Storm 0.10.0-beta Released

Fast on the heals of the 0.9.5 maintenance release, the Apache Storm community is pleased to announce that Apache Storm 0.10.0-beta has been released and is now available on the downloads page.

Aside from many stability and performance improvements, this release includes a number of important new features, some of which are highlighted below.

Secure, Multi-Tenant Deployment

Much like the early days of Hadoop, Apache Storm originally evolved in an environment where security was not a high-priority concern. Rather, it was assumed that Storm would be deployed to environments suitably cordoned off from security threats. While a large number of users were comfortable setting up their own security measures for Storm (usually at the Firewall/OS level), this proved a hindrance to broader adoption among larger enterprises where security policies prohibited deployment without specific safeguards.
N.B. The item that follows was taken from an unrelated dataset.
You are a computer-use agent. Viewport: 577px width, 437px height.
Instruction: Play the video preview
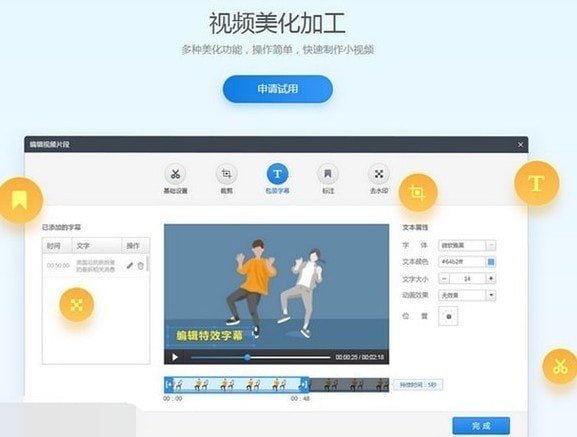tap(175, 357)
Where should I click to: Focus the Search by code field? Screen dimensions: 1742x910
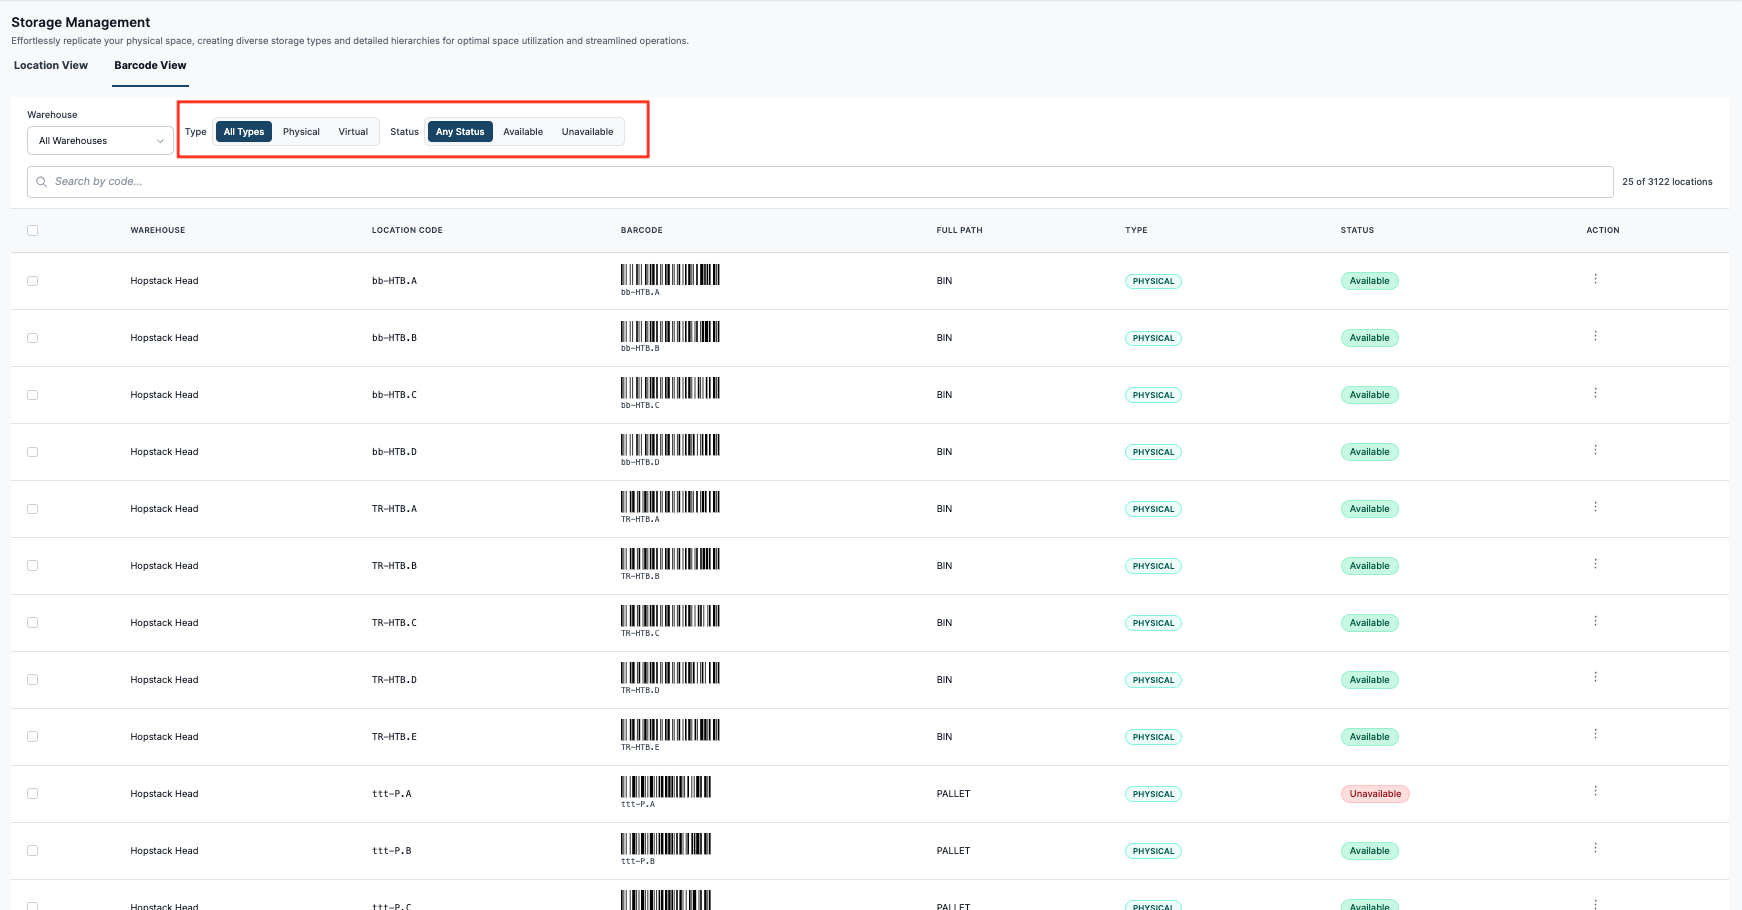point(820,182)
Yahoo! hosts one of the largest Storm deployments in the world, and their engineering team recognized the need for security early on, so it implemented many of the features necessary to secure its own Apache Storm deployment. Yahoo!, Hortonworks, Symantec, and the broader Apache Storm community have worked together to bring those security innovations into the main Apache Storm code base.
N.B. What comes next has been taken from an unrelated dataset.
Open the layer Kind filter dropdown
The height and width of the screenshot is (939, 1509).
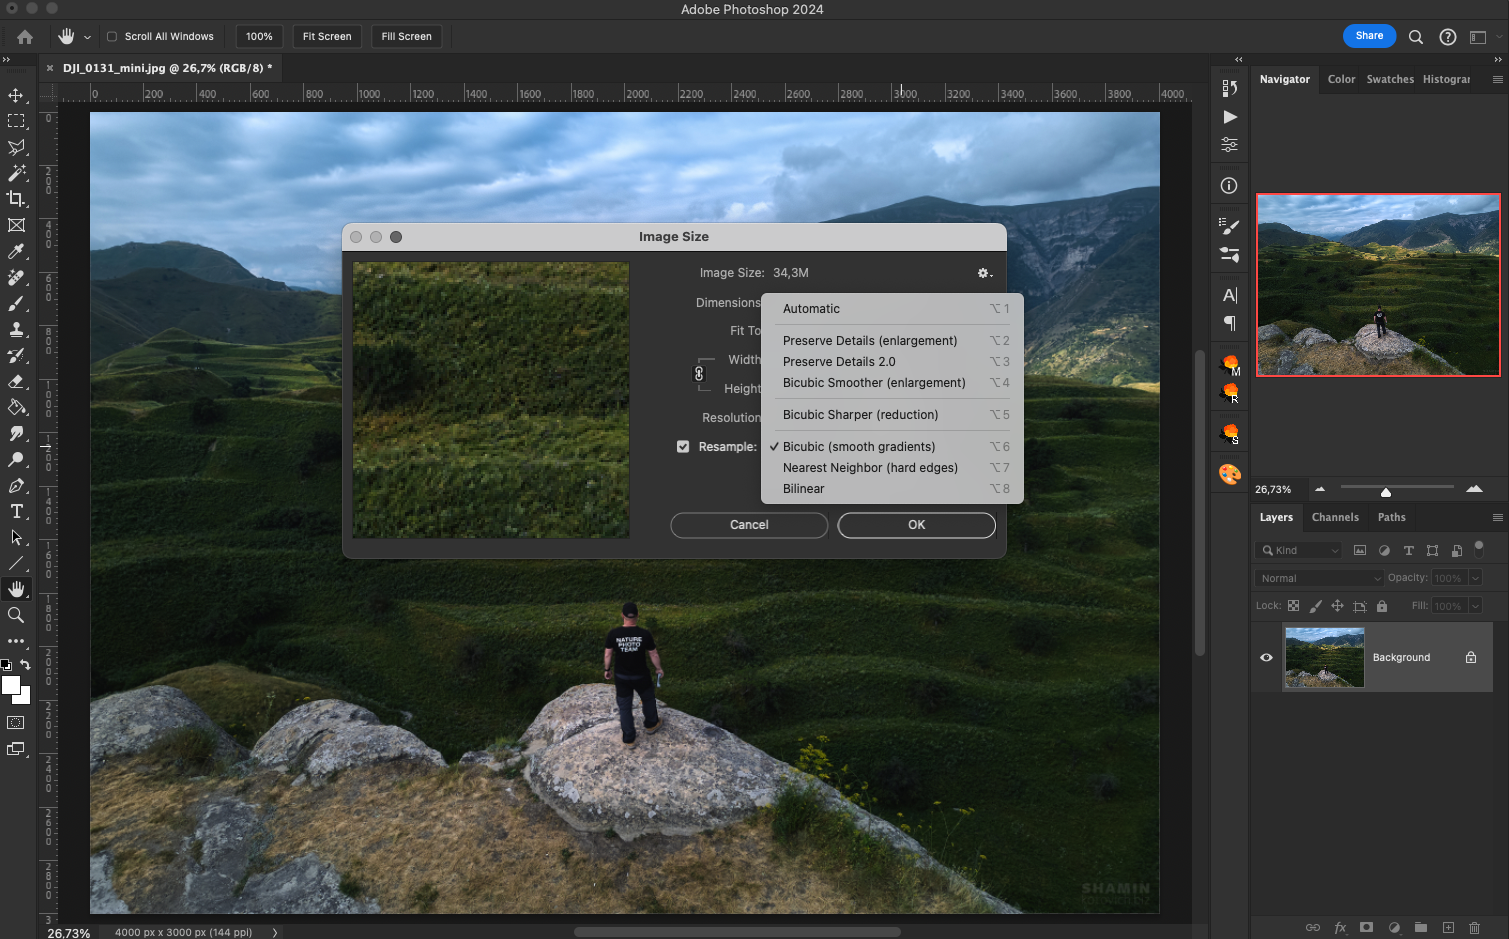(1299, 550)
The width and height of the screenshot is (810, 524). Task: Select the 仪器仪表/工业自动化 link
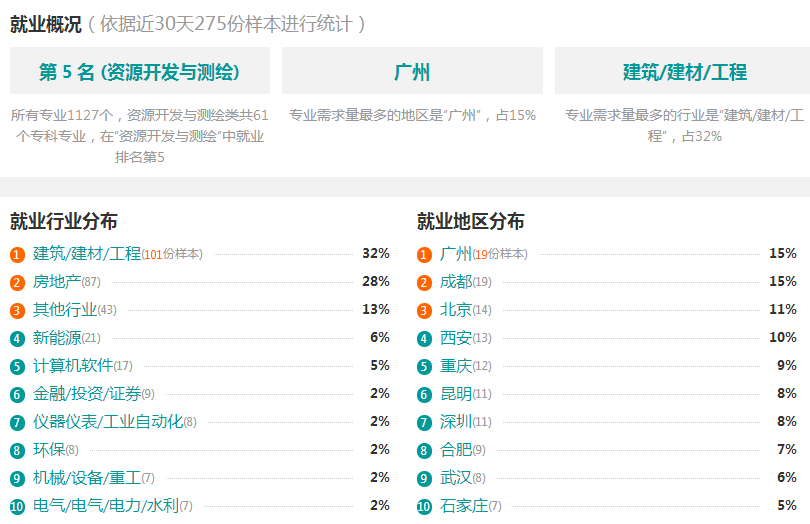pos(108,422)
We are pleased to announce that work is now complete. Some of the highlights of Storm's new security features include:

  • Kerberos Authentication with Automatic Credential Push and Renewal
  • Pluggable Authorization and ACLs
  • Multi-Tenant Scheduling with Per-User isolation and configurable resource limits.
  • User Impersonation
  • SSL Support for Storm UI, Log Viewer, and DRPC (Distributed Remote Procedure Call)
  • Secure integration with other Hadoop Projects (such as ZooKeeper, HDFS, HBase, etc.)
  • User isolation (Storm topologies run as the user who submitted them)

For more details and instructions for securing Storm, please see the security documentation.

A Foundation for Rolling Upgrades and Continuity of Operations

In the past, upgrading a Storm cluster could be an arduous process that involved un-deploying existing topologies, removing state from local disk and ZooKeeper, installing the upgrade, and finally redeploying topologies. From an operations perspective, this process was disruptive to say the very least.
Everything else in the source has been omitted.